DemoSpectralClustering has been used for teaching purposes at the Machine Learning Summer School 2007 in Tuebingen, Germany. The tutorial which is based on DemoSpectralClustering introduces the theoretical foundations of spectral clustering as well as given practical hints for spectral clustering using behavior on toy datasets.

### Panels in DemoSpectralClustering

This demo implements normalized spectral clustering, using the eigenvectors of the random walk Laplacian L_rw = D^{-1} (D - S). The eigenvectors are used to map each data point i to the new representation (v_1i, v_2i, ..., v_ki), which yields an embedding of the data points into Euclidean space. The final clustering is done using k-means clustering in the new representation. Of course there are many other variants of spectral clustering which we did not incorporate in the demo. For a survey of some of them see the overview paper A tutorial on spectral clustering.

• The first row contains three plots, which are more or less self-explanatory: the first plot shows the data set, the second plot the current similarity graph. Both of those plots coincide with the corresponding plots in DemoSimilarityGraphs. The third plot shows the clustering of data obtained using spectral clustering.
• The eigenvector plots (second row): here we plot the first 5 eigenvectors (in subfigures 1 to 5, from left to right) of the Laplacian L_rw. Those eigenvectors are used to construct the embedding used in spectral clustering. If v = (v_1, ..., v_n)' denotes a particular eigenvector, the corresponding eigenvector plot shows the data points x_i, color-coded by the entry v_i of the eigenvector. Ideally, the eigenvectors should be more or less constant on the clusters. Note that the color-scale is the same in all five eigenvector plots, as shown in the colorbar to the right.
• The eigenvalues (third row): here we plot the 10 smallest eigenvalues of L_rw, ordered by size. In detail, we plot i versus lambda_i, where lambda_i is the i-th smallest eigenvalue of L_rw.
• Embedding (third row): this plot shows the embedding used in spectral clustering.

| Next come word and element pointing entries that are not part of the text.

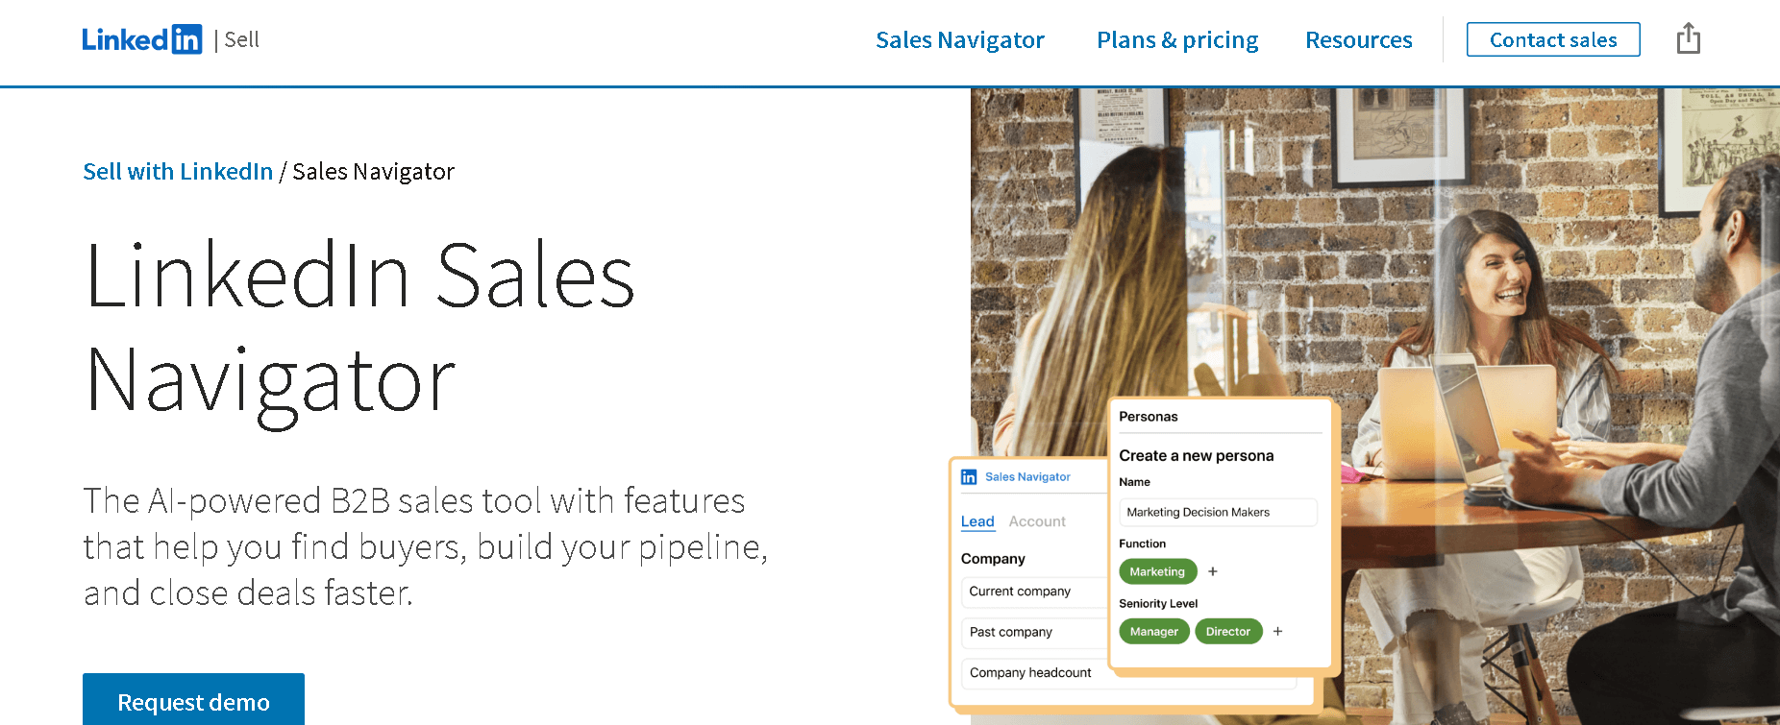Toggle the Manager seniority tag
The width and height of the screenshot is (1780, 725).
pos(1153,631)
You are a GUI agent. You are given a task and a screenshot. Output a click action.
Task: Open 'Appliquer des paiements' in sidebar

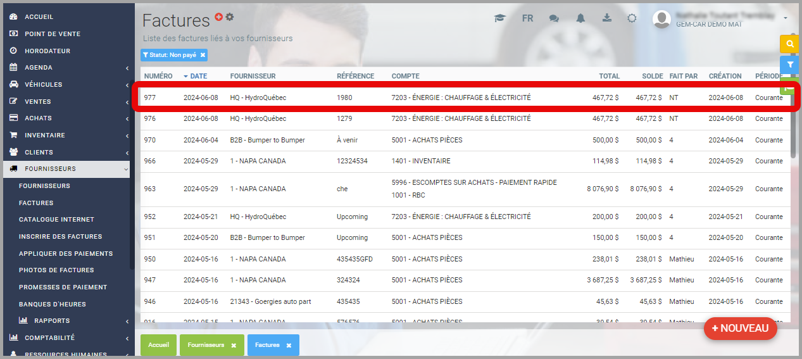click(x=66, y=253)
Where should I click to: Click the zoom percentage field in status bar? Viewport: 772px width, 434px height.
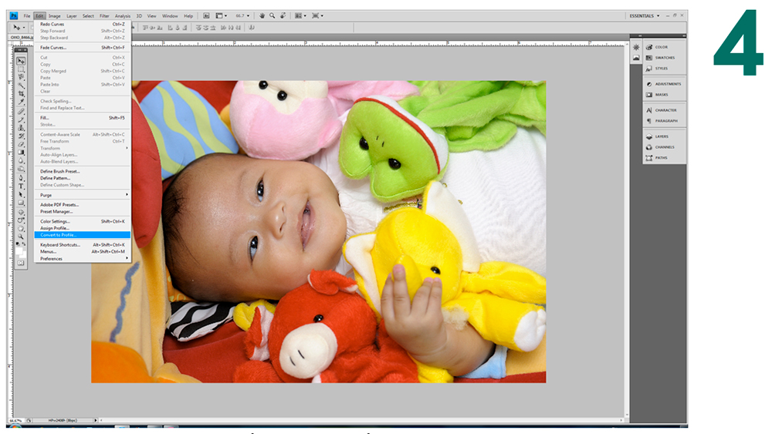[15, 421]
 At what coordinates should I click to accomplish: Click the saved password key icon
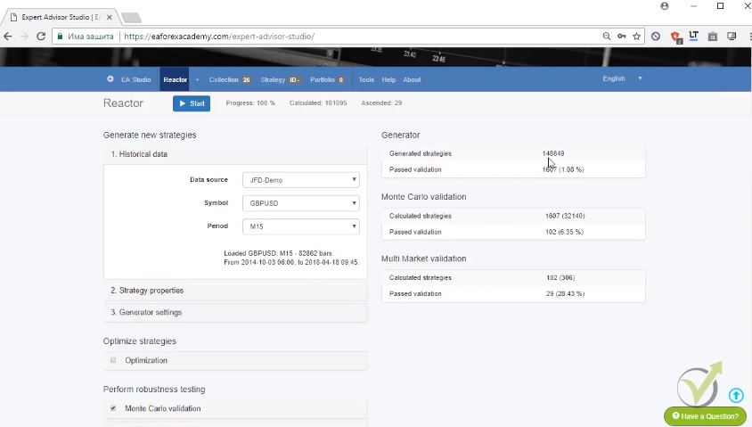621,37
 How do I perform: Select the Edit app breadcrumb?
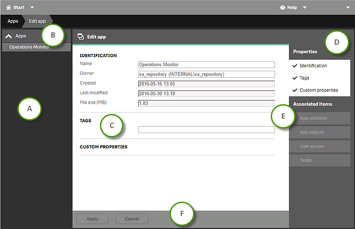pos(37,21)
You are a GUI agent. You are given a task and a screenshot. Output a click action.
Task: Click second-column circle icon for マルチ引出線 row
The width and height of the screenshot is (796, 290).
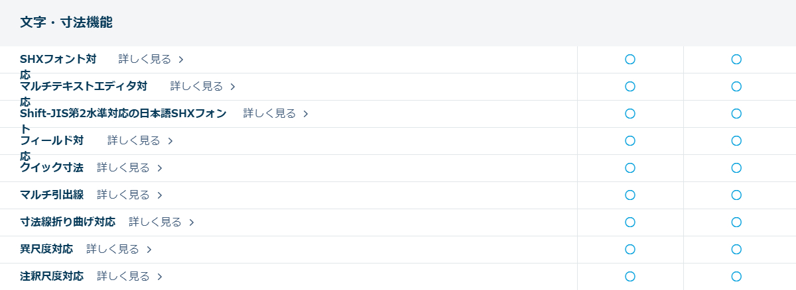[x=736, y=195]
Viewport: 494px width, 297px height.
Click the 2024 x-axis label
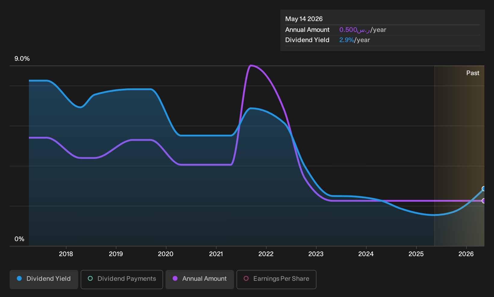[366, 254]
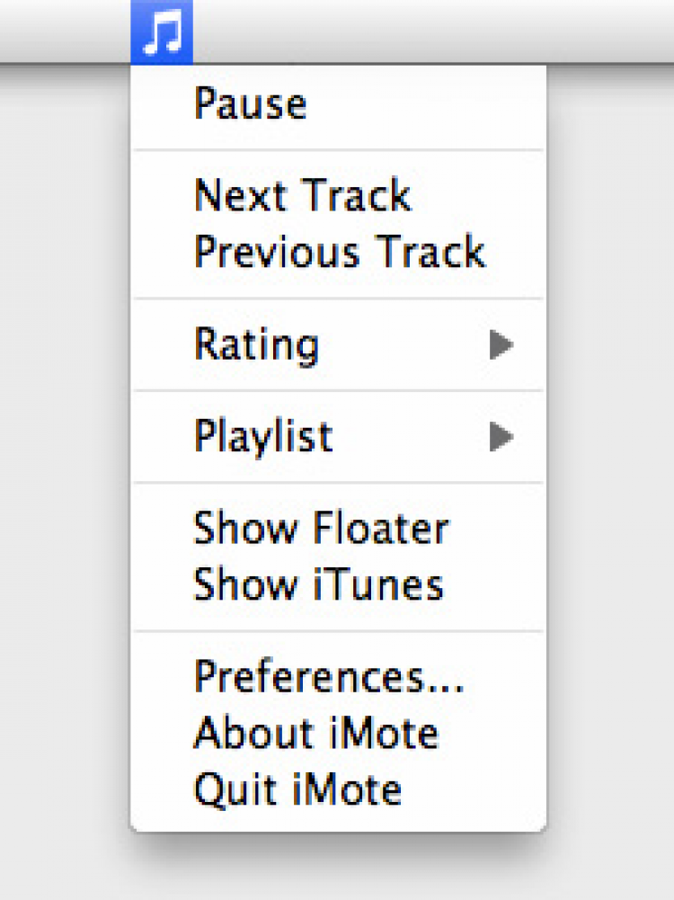The image size is (674, 900).
Task: Close the menu using the highlighted note icon
Action: tap(162, 31)
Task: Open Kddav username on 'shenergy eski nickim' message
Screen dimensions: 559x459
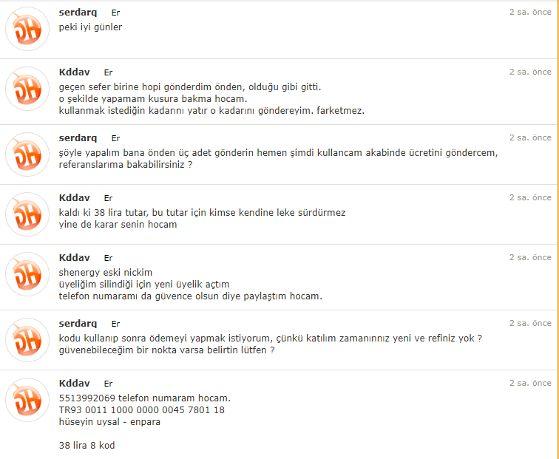Action: coord(74,258)
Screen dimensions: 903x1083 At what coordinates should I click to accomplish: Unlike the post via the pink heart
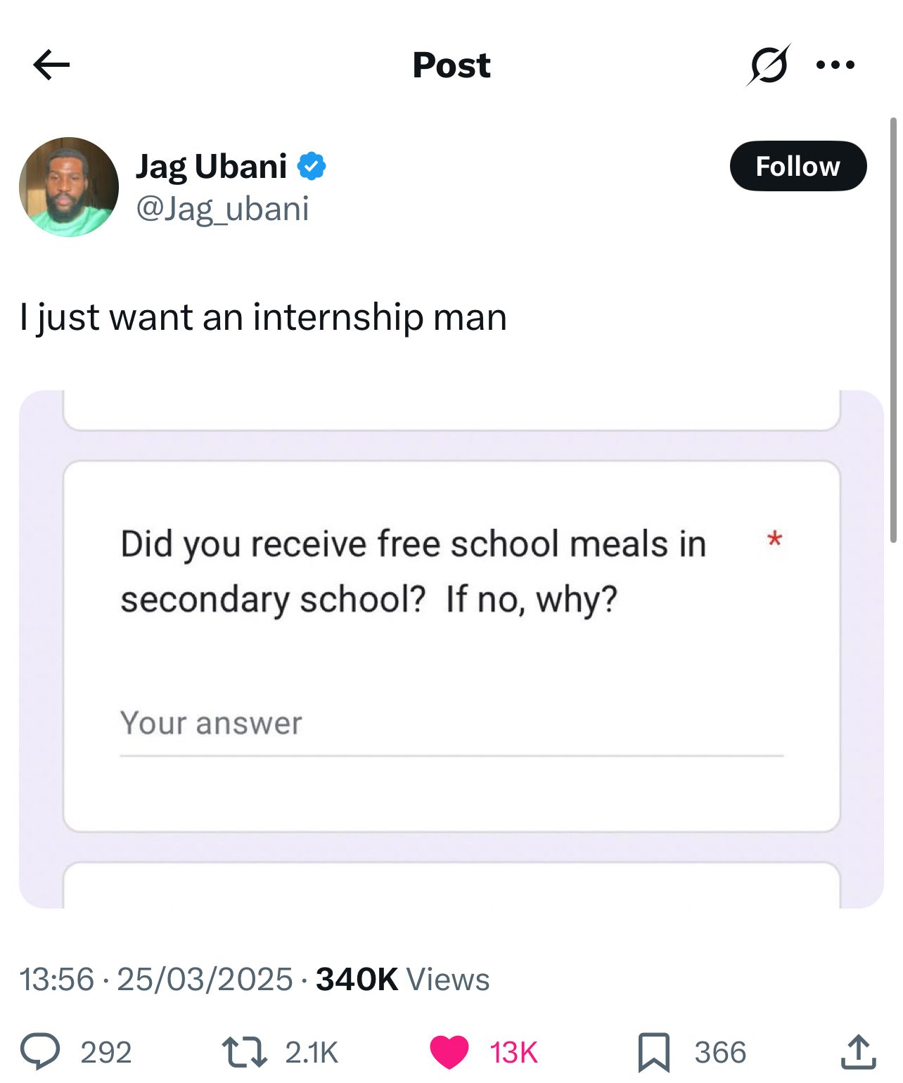pyautogui.click(x=449, y=1052)
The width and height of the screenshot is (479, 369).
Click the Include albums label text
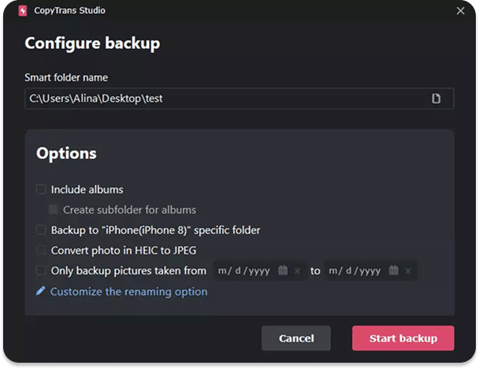87,189
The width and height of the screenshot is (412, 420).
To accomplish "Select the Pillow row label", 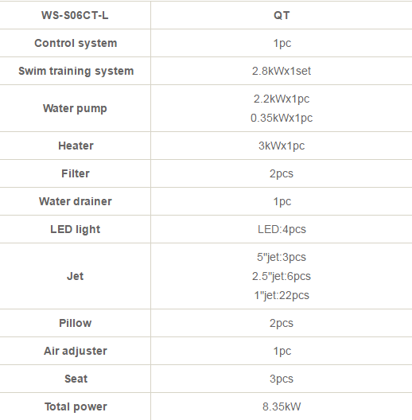I will [x=76, y=323].
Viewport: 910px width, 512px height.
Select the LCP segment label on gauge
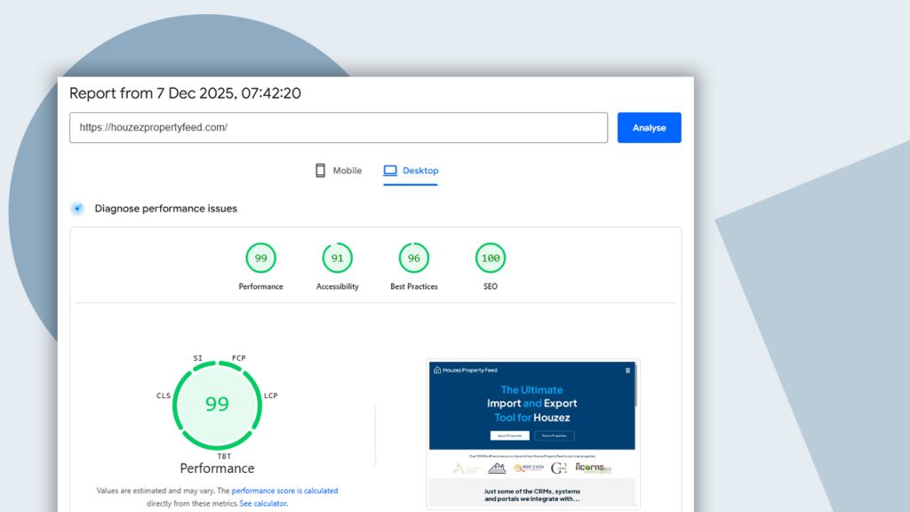pos(271,396)
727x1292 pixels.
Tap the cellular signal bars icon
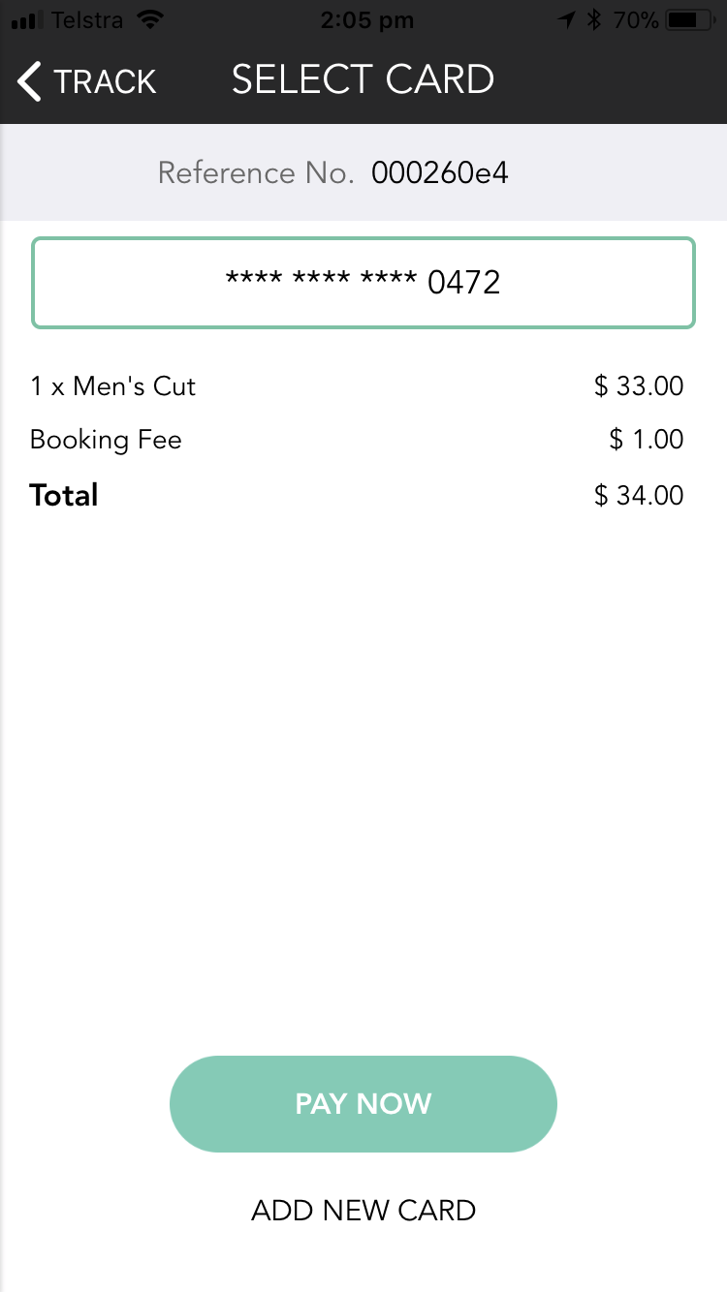[x=26, y=20]
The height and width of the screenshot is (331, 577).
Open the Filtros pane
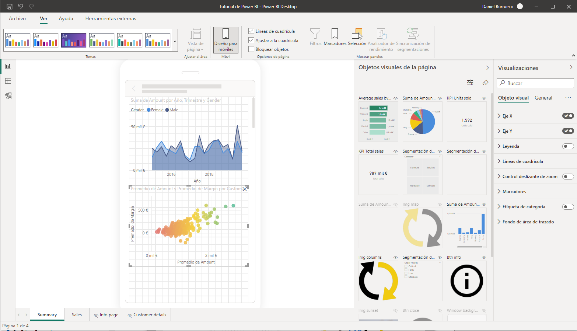315,37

We plot the embedding realized by the first three informative eigenvectors. Note that if the graph is connected, then the first eigenvector is the constant 1 vector, which we discard in the plot. We then plot the points (v_2i, v_3i, v_4i) where v_ji denotes the i-th entry in eigenvector j. In case the graph is disconnected, the first eigenvector is not constant. In this case we plot (v_1i, v_2i, v_3i). Note that by clicking on the plot and moving the mouse, one can rotate this plot to get a 3d-impression.